__EXERCISE__
Copy the lines below exactly. Start at the first and finish with the line containing "Click the 29.07. date on time axis".

Extracted records
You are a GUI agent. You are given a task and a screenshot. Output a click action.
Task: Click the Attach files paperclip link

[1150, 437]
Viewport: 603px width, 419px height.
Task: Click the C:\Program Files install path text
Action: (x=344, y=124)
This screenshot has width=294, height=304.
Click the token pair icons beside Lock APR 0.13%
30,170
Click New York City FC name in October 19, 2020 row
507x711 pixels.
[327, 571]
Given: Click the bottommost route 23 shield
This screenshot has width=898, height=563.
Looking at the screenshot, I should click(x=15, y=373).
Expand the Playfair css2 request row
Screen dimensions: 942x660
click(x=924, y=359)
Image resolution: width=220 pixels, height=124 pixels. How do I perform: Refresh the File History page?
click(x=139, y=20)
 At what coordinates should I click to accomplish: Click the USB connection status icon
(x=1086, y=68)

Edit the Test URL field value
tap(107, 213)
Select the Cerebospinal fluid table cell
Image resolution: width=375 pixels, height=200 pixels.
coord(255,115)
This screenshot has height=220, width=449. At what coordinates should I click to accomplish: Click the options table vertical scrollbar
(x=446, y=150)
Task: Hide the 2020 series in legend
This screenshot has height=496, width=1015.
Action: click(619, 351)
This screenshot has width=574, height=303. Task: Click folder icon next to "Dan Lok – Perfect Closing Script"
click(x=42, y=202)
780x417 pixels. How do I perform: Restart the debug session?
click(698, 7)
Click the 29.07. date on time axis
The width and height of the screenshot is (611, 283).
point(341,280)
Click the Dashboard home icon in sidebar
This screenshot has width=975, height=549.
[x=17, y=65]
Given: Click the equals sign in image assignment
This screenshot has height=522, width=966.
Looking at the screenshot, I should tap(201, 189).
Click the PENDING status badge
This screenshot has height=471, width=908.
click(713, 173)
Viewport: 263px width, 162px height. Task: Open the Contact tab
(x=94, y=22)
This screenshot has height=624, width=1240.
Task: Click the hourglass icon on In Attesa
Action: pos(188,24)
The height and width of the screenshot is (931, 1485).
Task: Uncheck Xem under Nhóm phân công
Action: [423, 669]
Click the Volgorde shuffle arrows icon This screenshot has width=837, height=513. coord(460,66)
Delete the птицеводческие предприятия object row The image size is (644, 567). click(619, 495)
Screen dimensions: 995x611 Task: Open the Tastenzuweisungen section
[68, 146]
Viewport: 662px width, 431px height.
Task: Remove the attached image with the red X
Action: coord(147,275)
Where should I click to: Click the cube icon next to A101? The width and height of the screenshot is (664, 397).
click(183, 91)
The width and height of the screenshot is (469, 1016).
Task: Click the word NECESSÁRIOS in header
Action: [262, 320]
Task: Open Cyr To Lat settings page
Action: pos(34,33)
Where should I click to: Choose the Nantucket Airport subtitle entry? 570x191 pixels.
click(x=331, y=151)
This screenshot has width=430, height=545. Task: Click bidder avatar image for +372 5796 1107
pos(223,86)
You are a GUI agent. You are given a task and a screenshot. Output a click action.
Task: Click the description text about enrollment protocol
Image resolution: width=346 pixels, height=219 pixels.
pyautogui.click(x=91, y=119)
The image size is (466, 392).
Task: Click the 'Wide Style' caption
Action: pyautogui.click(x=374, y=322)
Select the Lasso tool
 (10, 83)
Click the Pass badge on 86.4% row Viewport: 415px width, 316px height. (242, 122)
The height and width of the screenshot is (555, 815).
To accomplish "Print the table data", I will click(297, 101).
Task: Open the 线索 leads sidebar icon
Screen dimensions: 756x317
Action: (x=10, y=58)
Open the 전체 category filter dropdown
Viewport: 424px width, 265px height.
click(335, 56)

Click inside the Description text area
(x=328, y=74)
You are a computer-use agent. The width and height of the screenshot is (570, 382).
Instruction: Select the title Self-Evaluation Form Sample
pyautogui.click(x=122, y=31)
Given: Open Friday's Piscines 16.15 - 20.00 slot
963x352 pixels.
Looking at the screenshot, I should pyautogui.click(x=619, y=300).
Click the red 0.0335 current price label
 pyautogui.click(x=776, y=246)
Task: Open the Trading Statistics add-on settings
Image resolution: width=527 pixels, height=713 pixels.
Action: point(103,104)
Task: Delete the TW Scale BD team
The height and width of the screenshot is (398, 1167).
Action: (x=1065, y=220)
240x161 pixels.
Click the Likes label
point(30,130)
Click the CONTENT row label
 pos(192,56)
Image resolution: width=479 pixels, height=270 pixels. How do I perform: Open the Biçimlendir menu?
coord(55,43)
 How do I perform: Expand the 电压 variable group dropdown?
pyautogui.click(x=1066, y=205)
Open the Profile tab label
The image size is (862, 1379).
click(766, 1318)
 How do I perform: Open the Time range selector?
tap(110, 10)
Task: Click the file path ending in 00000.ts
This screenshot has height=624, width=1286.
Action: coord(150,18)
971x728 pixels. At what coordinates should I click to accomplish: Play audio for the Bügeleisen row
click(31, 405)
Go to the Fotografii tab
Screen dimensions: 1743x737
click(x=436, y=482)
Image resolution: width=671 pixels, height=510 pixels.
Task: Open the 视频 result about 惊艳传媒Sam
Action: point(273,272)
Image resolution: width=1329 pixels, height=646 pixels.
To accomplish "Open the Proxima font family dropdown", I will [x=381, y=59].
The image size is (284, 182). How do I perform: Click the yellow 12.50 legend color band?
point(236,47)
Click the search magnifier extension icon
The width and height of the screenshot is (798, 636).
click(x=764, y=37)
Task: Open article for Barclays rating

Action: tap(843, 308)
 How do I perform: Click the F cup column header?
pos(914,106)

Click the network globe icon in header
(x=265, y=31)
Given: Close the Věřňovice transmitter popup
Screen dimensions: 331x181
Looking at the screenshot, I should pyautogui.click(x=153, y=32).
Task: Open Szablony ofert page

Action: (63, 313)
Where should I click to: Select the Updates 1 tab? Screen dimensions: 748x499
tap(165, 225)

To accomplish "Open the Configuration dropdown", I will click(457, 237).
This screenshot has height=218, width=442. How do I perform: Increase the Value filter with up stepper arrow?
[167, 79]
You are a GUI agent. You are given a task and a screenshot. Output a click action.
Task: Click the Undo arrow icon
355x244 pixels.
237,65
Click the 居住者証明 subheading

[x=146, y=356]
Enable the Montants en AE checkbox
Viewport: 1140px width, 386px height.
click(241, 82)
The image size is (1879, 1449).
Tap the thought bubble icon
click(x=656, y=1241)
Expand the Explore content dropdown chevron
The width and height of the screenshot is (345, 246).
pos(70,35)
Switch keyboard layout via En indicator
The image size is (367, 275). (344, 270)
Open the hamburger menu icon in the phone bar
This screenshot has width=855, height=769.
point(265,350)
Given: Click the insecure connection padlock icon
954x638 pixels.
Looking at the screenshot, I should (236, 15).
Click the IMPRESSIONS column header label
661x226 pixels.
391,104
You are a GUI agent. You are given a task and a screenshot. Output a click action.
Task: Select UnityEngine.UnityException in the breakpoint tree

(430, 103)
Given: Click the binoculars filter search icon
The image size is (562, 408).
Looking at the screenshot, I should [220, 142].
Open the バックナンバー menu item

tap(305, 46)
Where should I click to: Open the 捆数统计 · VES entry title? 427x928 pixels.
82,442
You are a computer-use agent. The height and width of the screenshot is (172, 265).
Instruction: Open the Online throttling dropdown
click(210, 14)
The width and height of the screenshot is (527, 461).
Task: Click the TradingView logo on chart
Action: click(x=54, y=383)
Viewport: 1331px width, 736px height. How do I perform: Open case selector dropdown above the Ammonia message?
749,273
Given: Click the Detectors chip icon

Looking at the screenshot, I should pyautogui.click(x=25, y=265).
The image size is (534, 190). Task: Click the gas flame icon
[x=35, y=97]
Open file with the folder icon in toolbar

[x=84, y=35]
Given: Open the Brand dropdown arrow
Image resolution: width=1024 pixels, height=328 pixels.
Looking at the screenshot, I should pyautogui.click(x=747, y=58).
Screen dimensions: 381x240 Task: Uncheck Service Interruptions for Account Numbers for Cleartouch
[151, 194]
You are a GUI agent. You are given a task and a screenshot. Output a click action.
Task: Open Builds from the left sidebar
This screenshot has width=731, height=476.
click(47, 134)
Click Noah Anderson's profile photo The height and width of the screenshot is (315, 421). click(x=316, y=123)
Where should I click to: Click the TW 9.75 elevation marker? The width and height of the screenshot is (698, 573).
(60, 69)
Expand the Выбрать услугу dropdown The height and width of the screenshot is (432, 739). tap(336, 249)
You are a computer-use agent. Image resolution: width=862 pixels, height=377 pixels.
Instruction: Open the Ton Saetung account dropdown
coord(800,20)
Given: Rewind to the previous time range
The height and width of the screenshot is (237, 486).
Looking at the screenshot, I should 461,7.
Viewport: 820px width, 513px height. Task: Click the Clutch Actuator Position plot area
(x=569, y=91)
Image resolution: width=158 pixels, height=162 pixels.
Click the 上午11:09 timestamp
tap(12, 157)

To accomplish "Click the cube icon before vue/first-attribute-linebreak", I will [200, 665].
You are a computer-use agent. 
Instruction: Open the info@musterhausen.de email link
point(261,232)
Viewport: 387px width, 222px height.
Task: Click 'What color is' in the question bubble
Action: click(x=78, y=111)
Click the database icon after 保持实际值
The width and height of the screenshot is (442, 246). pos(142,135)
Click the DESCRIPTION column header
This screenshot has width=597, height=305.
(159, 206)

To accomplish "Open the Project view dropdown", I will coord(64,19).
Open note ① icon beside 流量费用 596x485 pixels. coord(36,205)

__REPLY TO THE TASK__
You are a GUI agent. You are given a task and a screenshot. Output a click action.
Task: Click the Attach files paperclip link

[1150, 437]
Viewport: 603px width, 419px height.
Task: Click the C:\Program Files install path text
Action: (x=344, y=124)
This screenshot has width=294, height=304.
Click the token pair icons beside Lock APR 0.13%
30,170
Click New York City FC name in October 19, 2020 row
507x711 pixels.
[327, 571]
Given: Click the bottommost route 23 shield
This screenshot has width=898, height=563.
Looking at the screenshot, I should click(x=15, y=373).
Expand the Playfair css2 request row
Screen dimensions: 942x660
click(x=924, y=359)
Image resolution: width=220 pixels, height=124 pixels. How do I perform: Refresh the File History page?
click(x=139, y=20)
 At what coordinates should I click to accomplish: Click the USB connection status icon
(x=1086, y=68)

Edit the Test URL field value
tap(107, 213)
Select the Cerebospinal fluid table cell
Image resolution: width=375 pixels, height=200 pixels.
coord(255,115)
This screenshot has height=220, width=449. At what coordinates should I click to accomplish: Click the options table vertical scrollbar
(x=446, y=150)
Task: Hide the 2020 series in legend
This screenshot has height=496, width=1015.
Action: click(619, 351)
This screenshot has width=574, height=303. Task: Click folder icon next to "Dan Lok – Perfect Closing Script"
click(x=42, y=202)
780x417 pixels. How do I perform: Restart the debug session?
click(698, 7)
Click the 29.07. date on time axis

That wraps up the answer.